I am thrilled to have found these products which can replace rice, and pasta because lets face it, I need a lot of food to fill me up so lets say these products are "fillers", keep my sugar level down, and I don't feel hungry.

There are ways,  though, that we can cook these various foods in a way which are pleasant and not repulsive as some may find. For example the cracked buckwheat used today, was cooked with natural chicken broth and dried onion. Yesterday the chicken was boiled with one onion, three big carrots, and a bunch of frozen artichoke hearts (put in still frozen) in the pressure cooker. Where I put enough water to cover the chicken, added the rest of the stuff, closed it and counted 20 minutes from the time the steam started. (The heat was lowered to minimum lest the steam shot the valve off!).

Serves 4 as a side dish.
Ingredients:
1 cup cracked buckwheat.
2 cups chicken broth boiled.
½ cup dried onion.
No salt no pepper.
Method: 
-  As soon as the broth boils in a small pan, pour in the buckwheat.
-  Mix, cover and lower heat to minimum.
-  Set your alarm to 20 minutes. When time turn off heat.
That's it. Keep the pan covered till it is time to eat. That's only to keep it warm.

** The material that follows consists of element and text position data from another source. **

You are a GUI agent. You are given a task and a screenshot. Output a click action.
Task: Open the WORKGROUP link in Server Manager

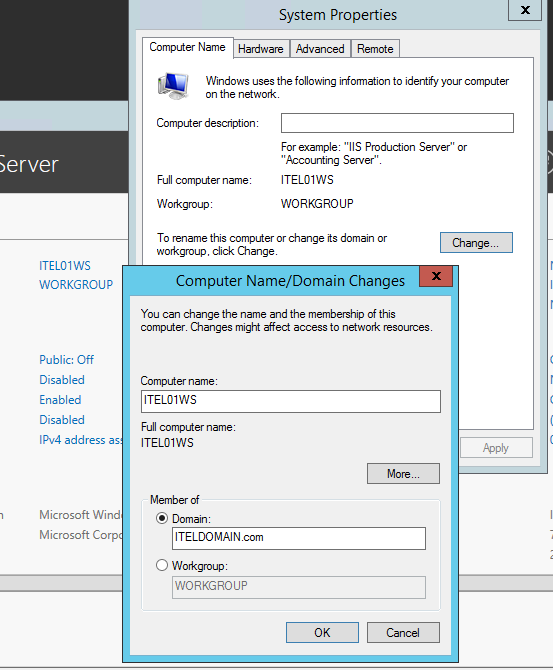[x=76, y=285]
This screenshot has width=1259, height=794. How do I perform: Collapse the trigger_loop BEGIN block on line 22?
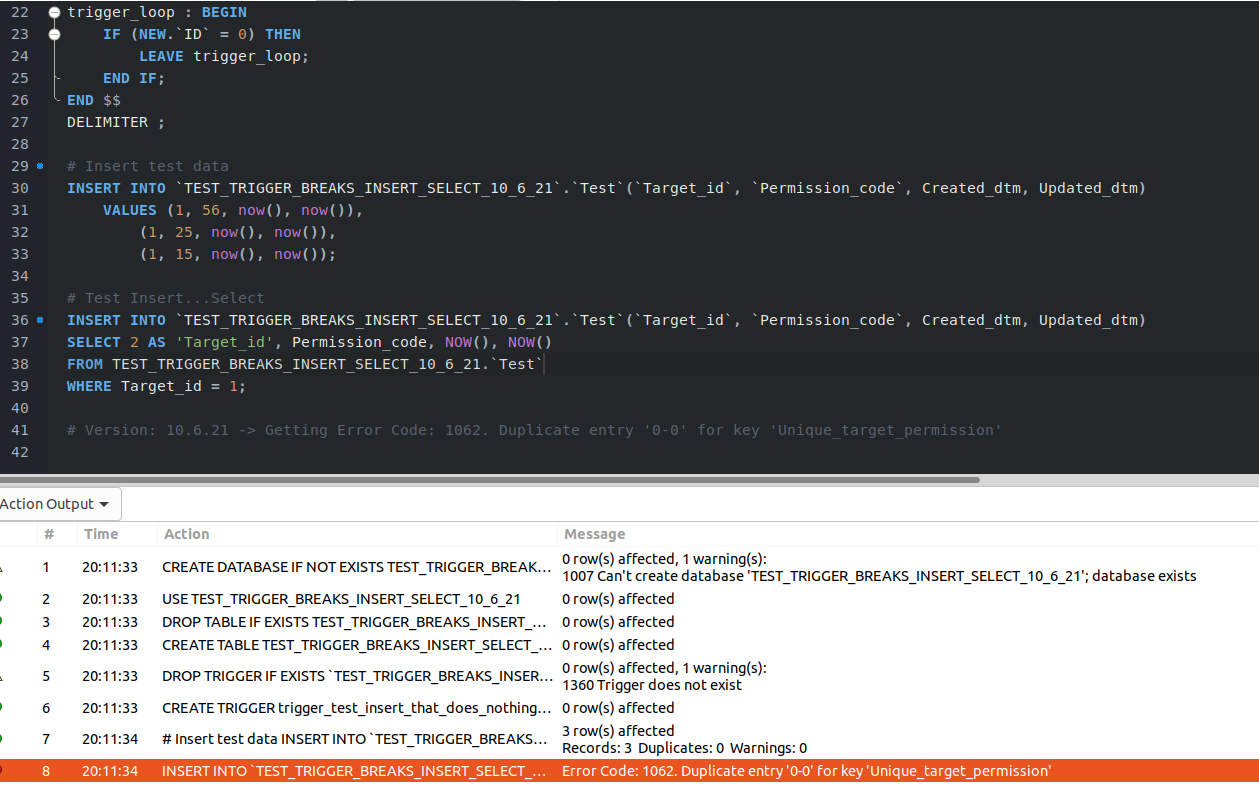[x=54, y=12]
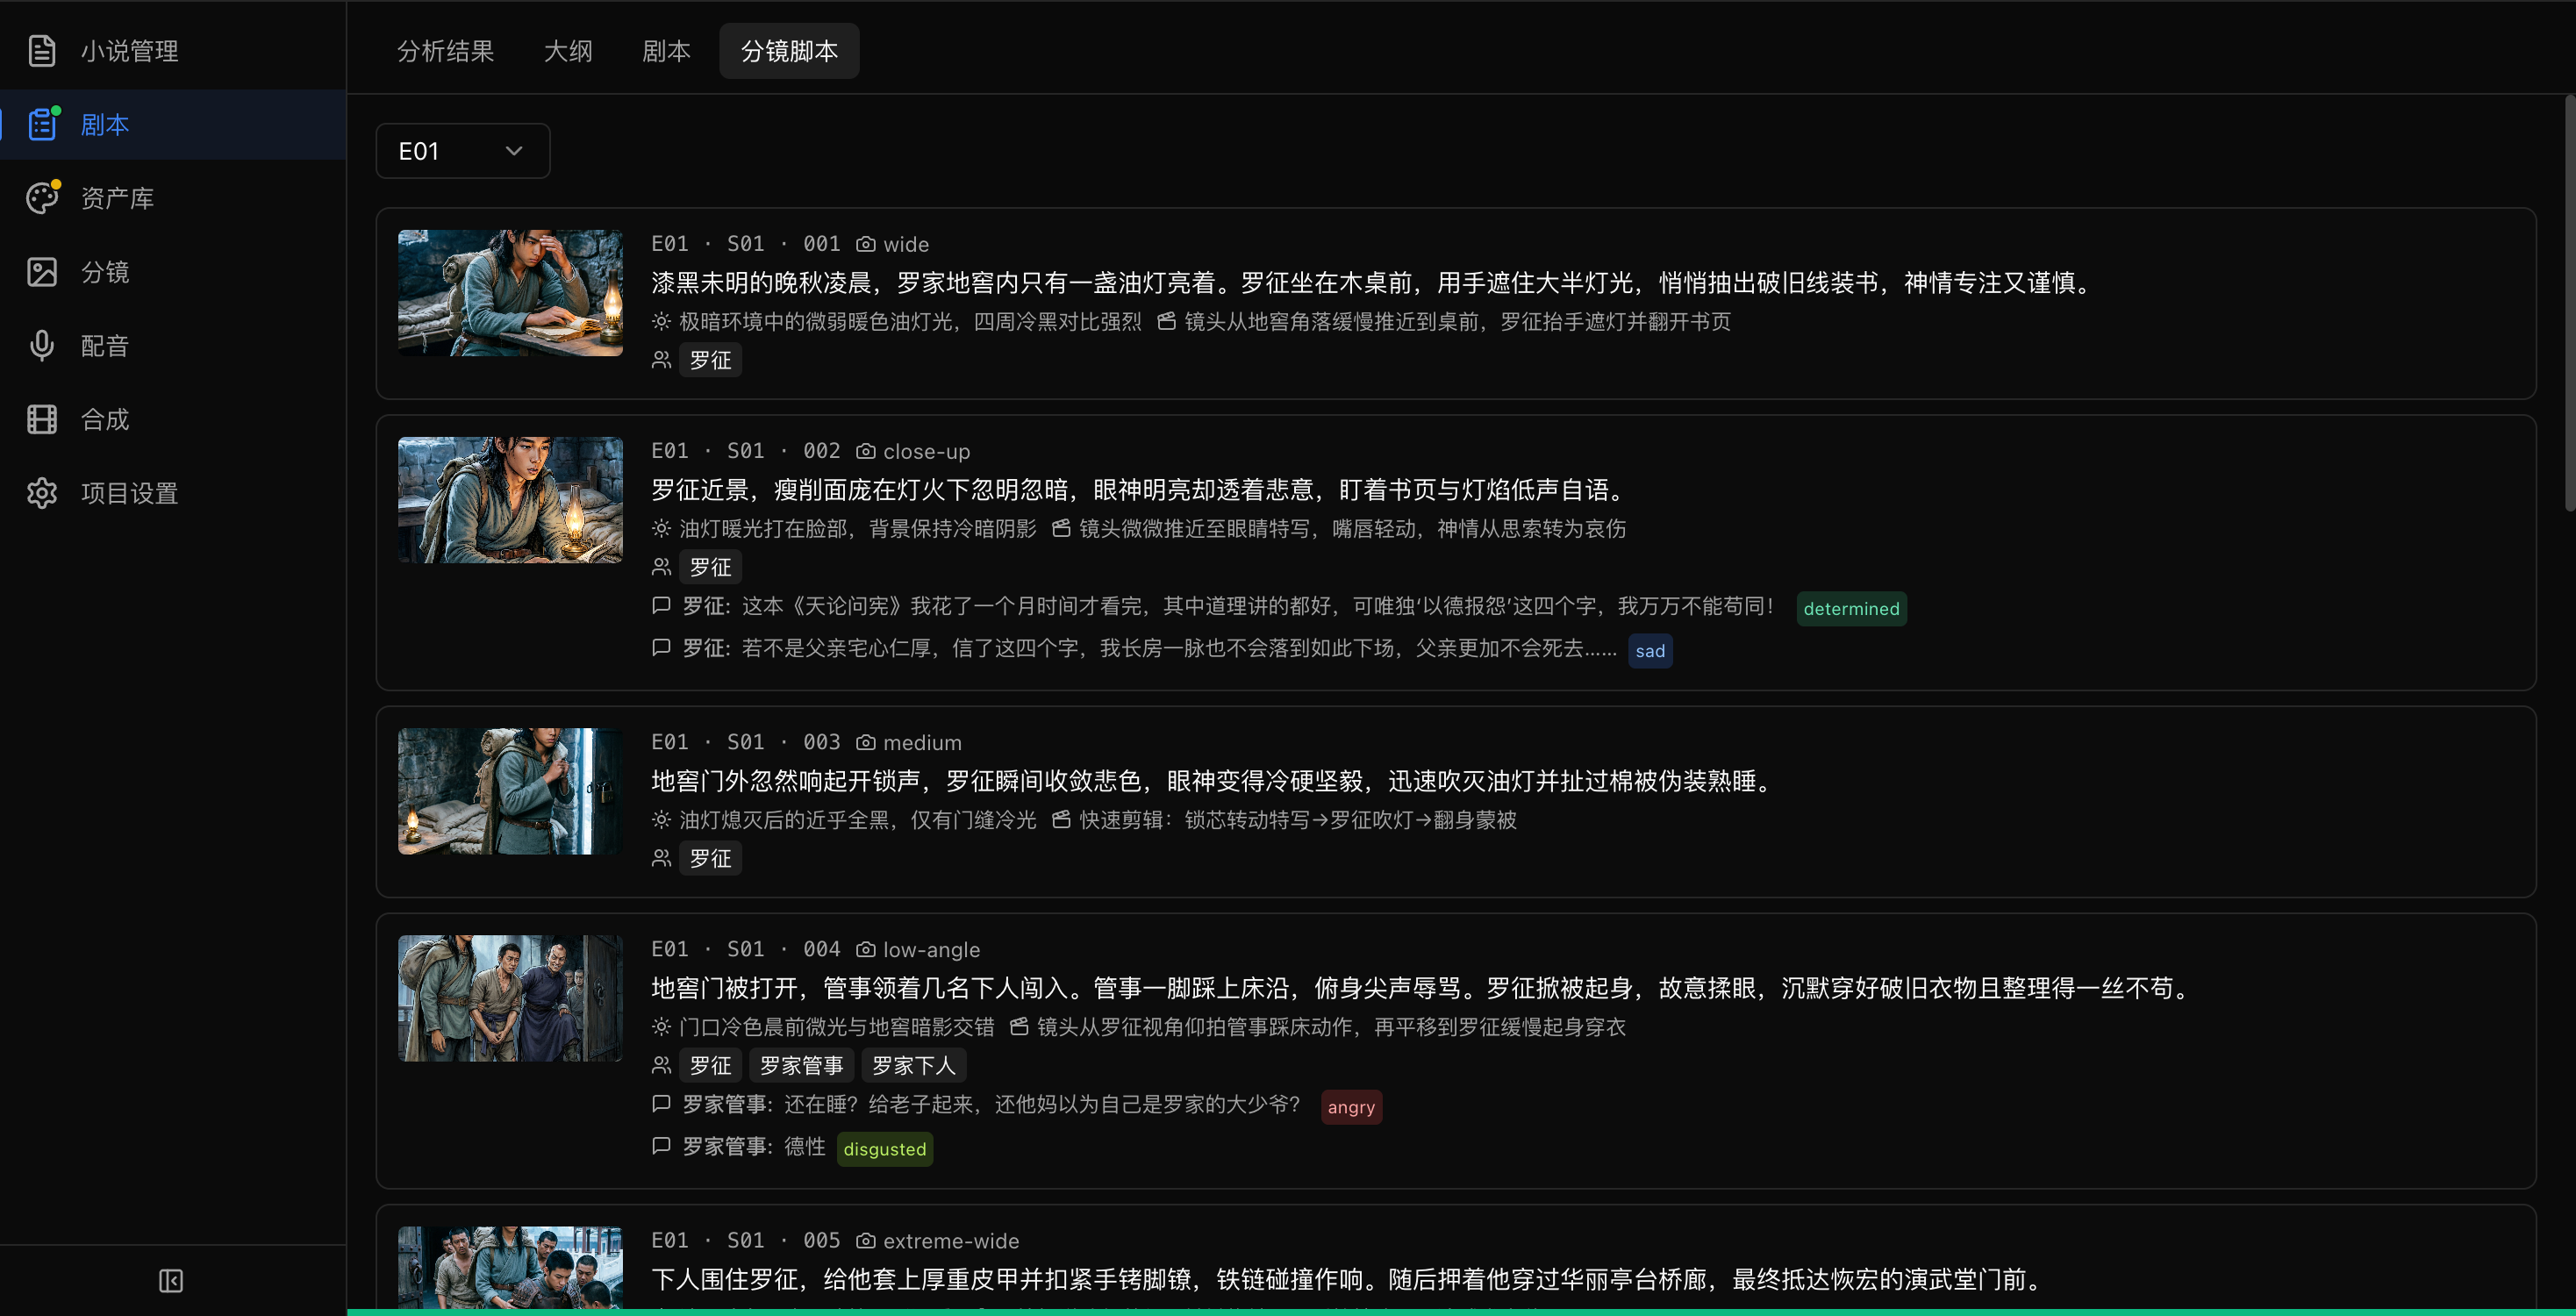Switch to the 大纲 tab

pos(568,51)
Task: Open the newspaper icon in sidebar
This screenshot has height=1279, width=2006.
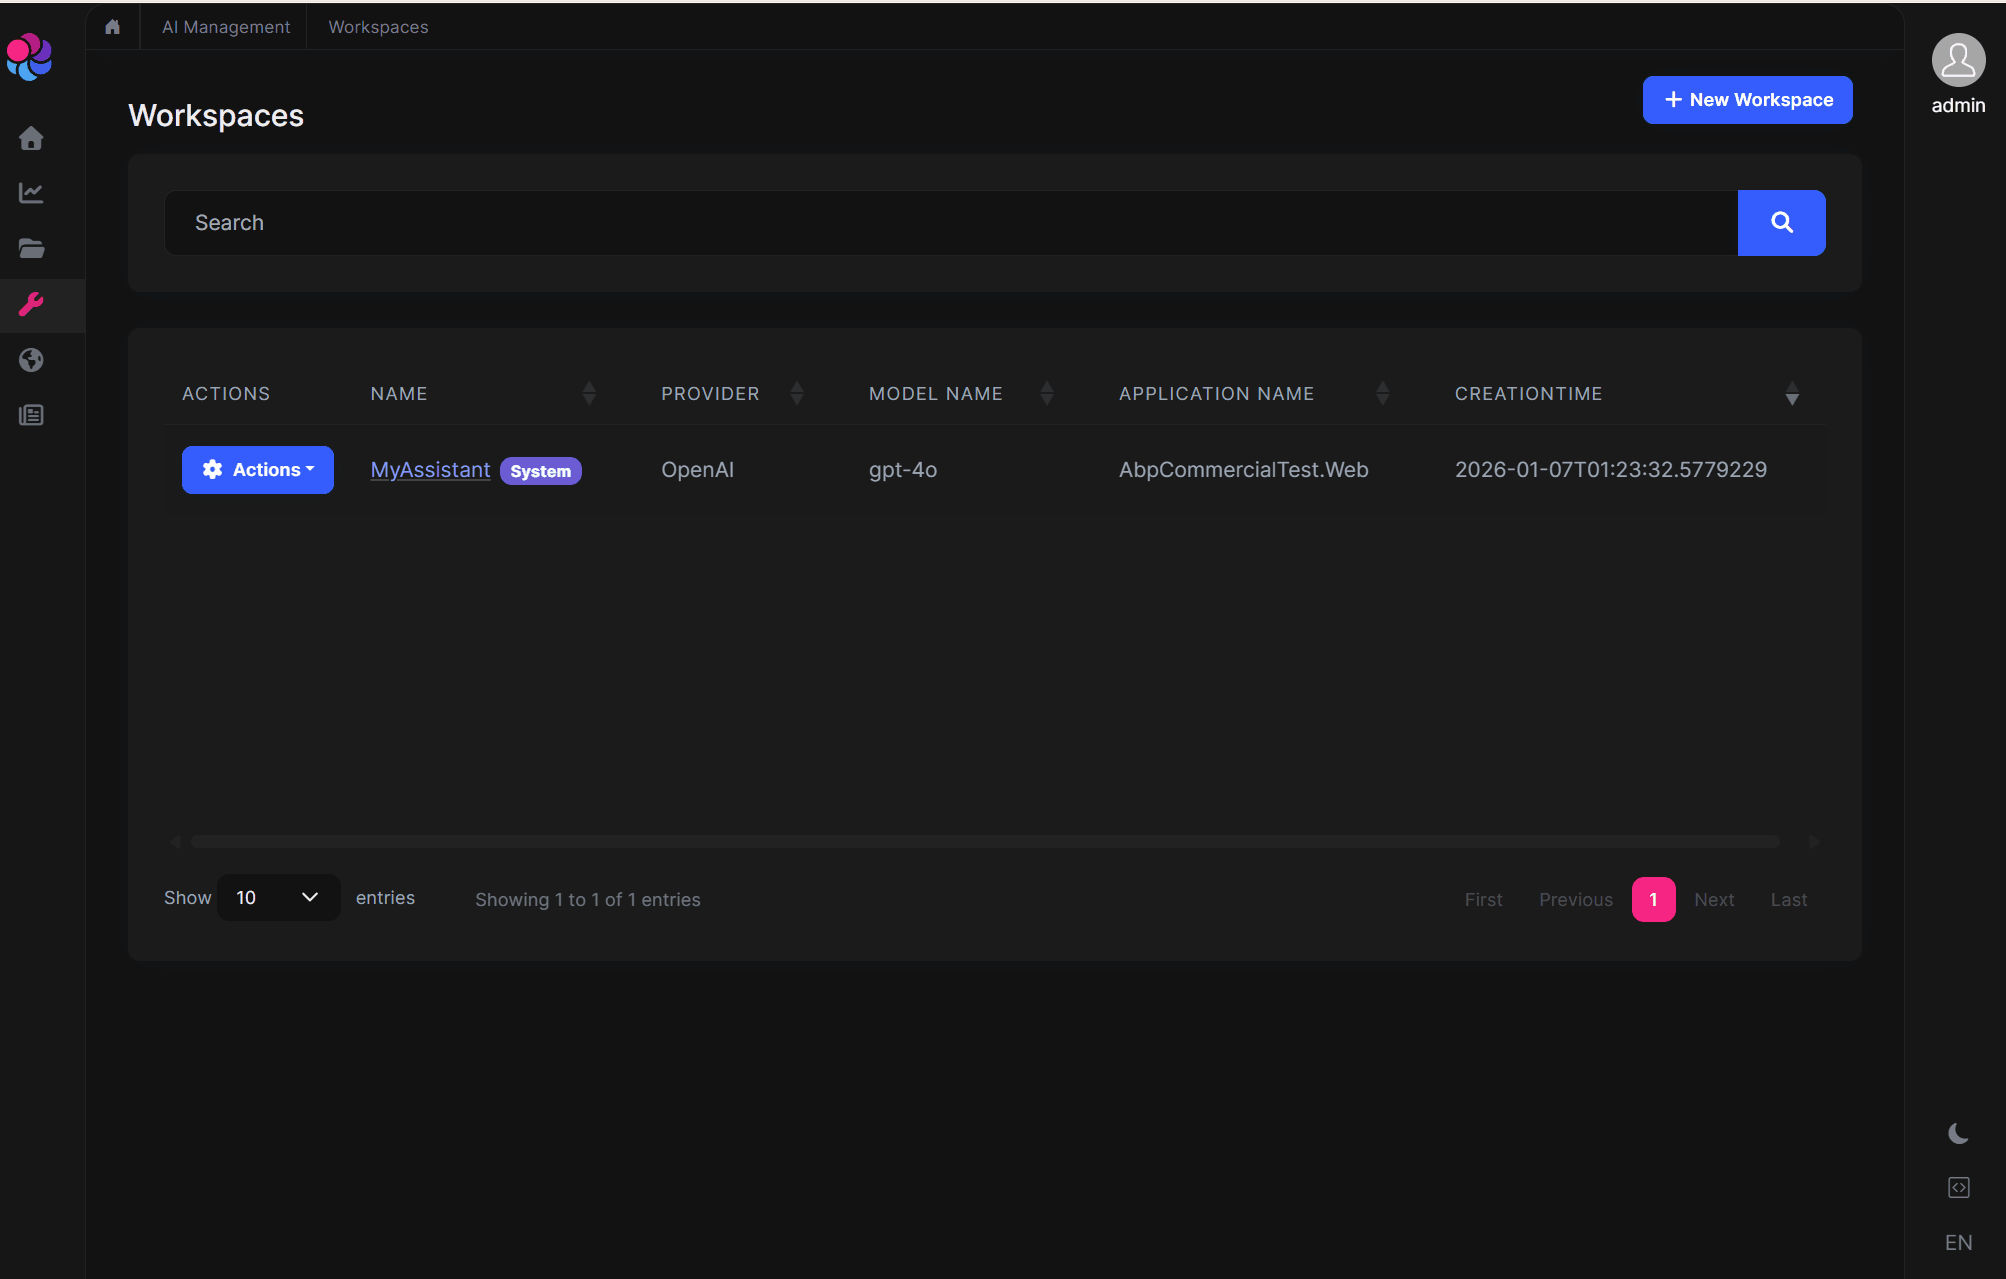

Note No.1 If your chicken has been boiled, the day before, and the broth should have been refrigerated.  Today make sure you get rid of all the hardened accumulated fat on the surface before you use it.

Note No.2 You can use plain water instead of broth.

Now that we are on the subject of buckwheat, you can find buckwheat flour with which you can make crepes and pan cakes on Sunday!! so you don't have to use regular white flour.

Enjoy this light side dish which is not totally hospital food (Hospitals wouldn't use it anyway because it is not cheap).